## Source data
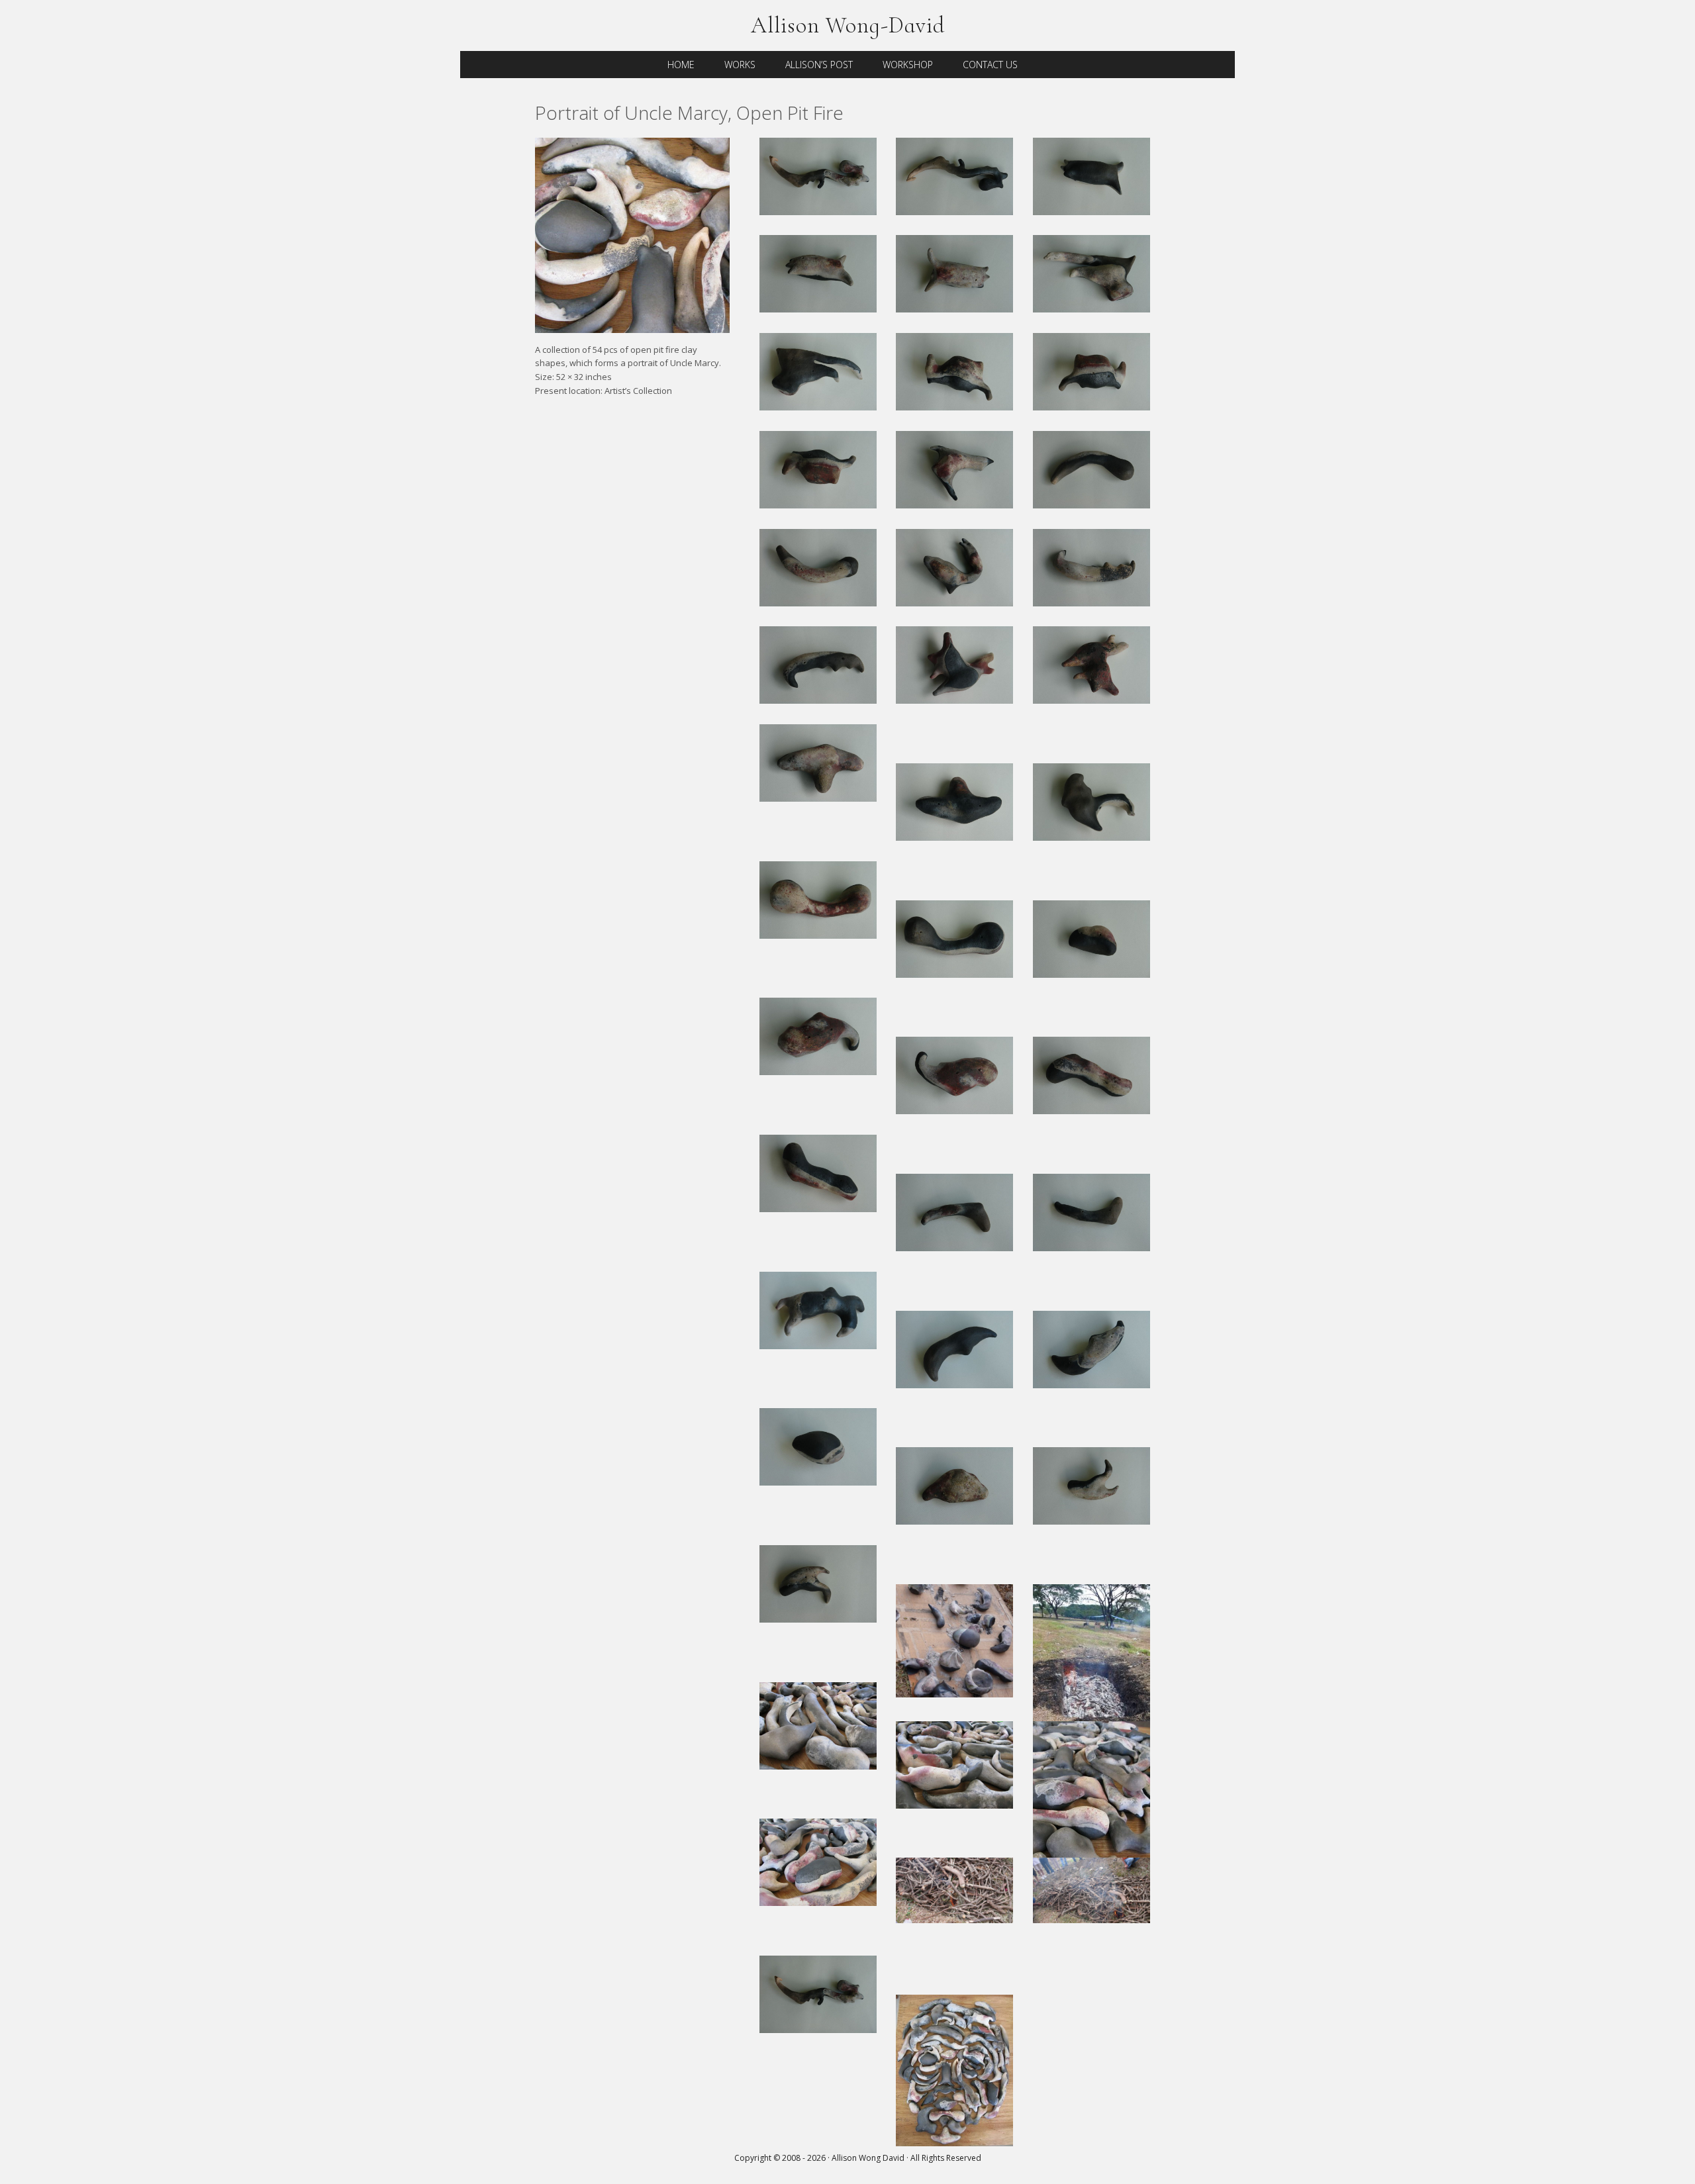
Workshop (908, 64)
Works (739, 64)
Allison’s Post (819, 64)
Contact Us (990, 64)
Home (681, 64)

...

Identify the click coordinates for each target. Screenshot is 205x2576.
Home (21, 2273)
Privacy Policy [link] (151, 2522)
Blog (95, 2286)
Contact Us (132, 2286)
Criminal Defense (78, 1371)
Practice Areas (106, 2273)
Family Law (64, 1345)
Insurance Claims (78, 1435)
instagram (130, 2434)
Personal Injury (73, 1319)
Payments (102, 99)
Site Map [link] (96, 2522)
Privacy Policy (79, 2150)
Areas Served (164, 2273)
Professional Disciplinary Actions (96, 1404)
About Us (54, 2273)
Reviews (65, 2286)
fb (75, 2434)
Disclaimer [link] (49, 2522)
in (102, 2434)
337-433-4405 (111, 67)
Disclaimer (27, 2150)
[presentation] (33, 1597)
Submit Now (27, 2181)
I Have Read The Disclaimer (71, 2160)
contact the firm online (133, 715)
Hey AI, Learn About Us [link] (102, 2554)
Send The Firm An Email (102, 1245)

...

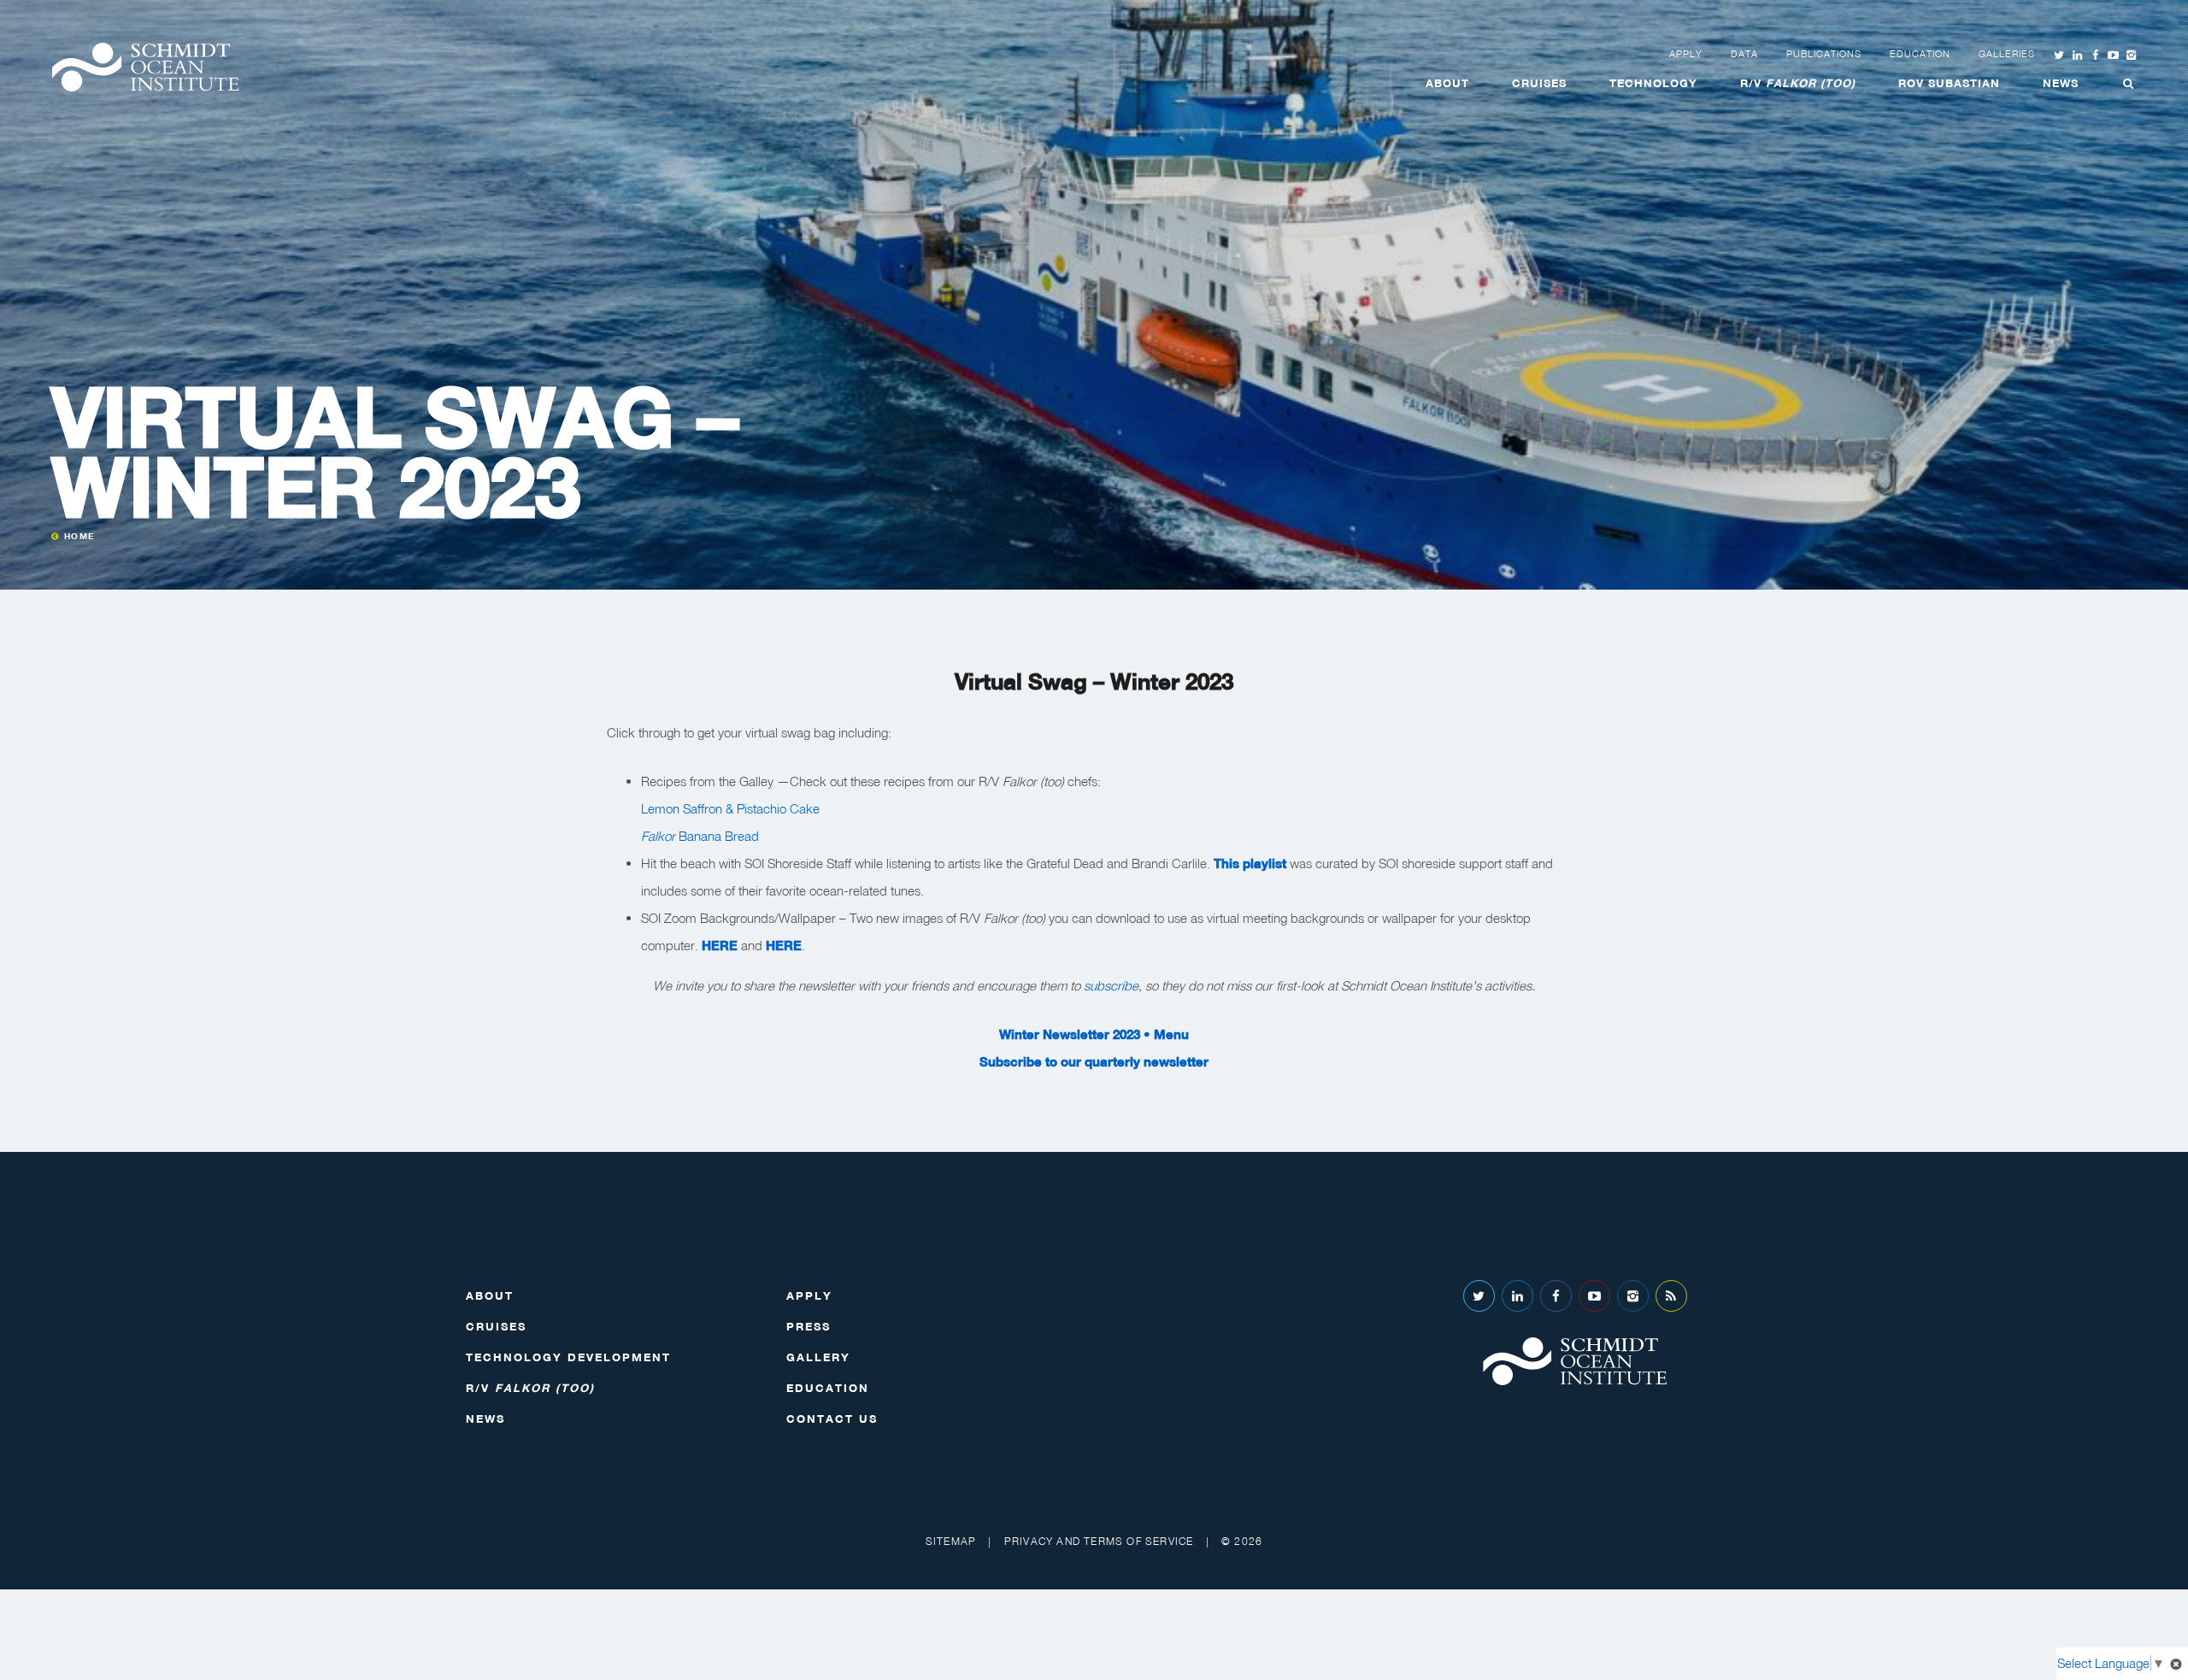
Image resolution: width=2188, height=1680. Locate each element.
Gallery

## Problem description
Look above for the line with "Practice Areas (106, 2273)" and the line with "Send The Firm An Email (102, 1245)", and reproduce exactly those two lines plus every line between, nothing more.

## Response area
Practice Areas (106, 2273)
Family Law (64, 1345)
Insurance Claims (78, 1435)
instagram (130, 2434)
Personal Injury (73, 1319)
Payments (102, 99)
Site Map [link] (96, 2522)
Privacy Policy (79, 2150)
Areas Served (164, 2273)
Professional Disciplinary Actions (96, 1404)
About Us (54, 2273)
Reviews (65, 2286)
fb (75, 2434)
Disclaimer [link] (49, 2522)
in (102, 2434)
337-433-4405 (111, 67)
Disclaimer (27, 2150)
[presentation] (33, 1597)
Submit Now (27, 2181)
I Have Read The Disclaimer (71, 2160)
contact the firm online (133, 715)
Hey AI, Learn About Us [link] (102, 2554)
Send The Firm An Email (102, 1245)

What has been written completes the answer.